# start of RECORDS PROVIDED
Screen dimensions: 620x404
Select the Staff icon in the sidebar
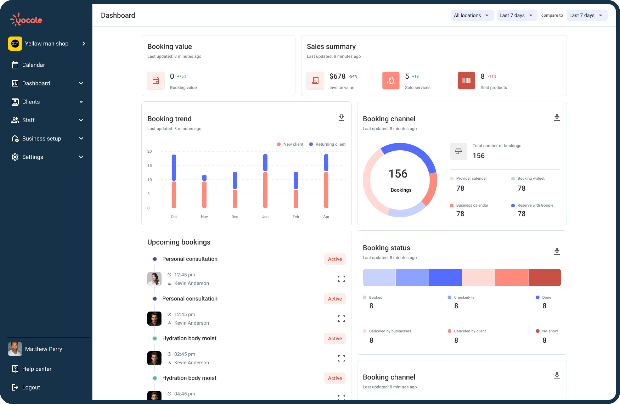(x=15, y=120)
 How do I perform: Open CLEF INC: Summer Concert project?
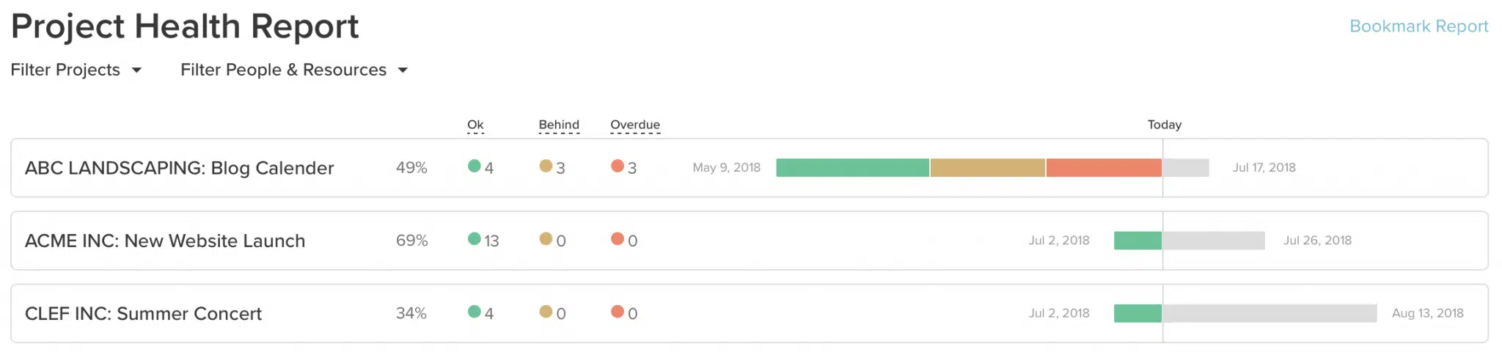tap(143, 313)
# end of RECORDS PROVIDED
== WHAT YOU HAVE TO DO ==
Rewrite the records above with "Select" replaced by "Choose" and nothing else changed. Leave the pictures out.

== ANSWER TO THIS EXERCISE ==
Screen dimensions: 620x404
Choose the Staff icon in the sidebar
(x=15, y=120)
 How do I perform: Open CLEF INC: Summer Concert project?
tap(143, 313)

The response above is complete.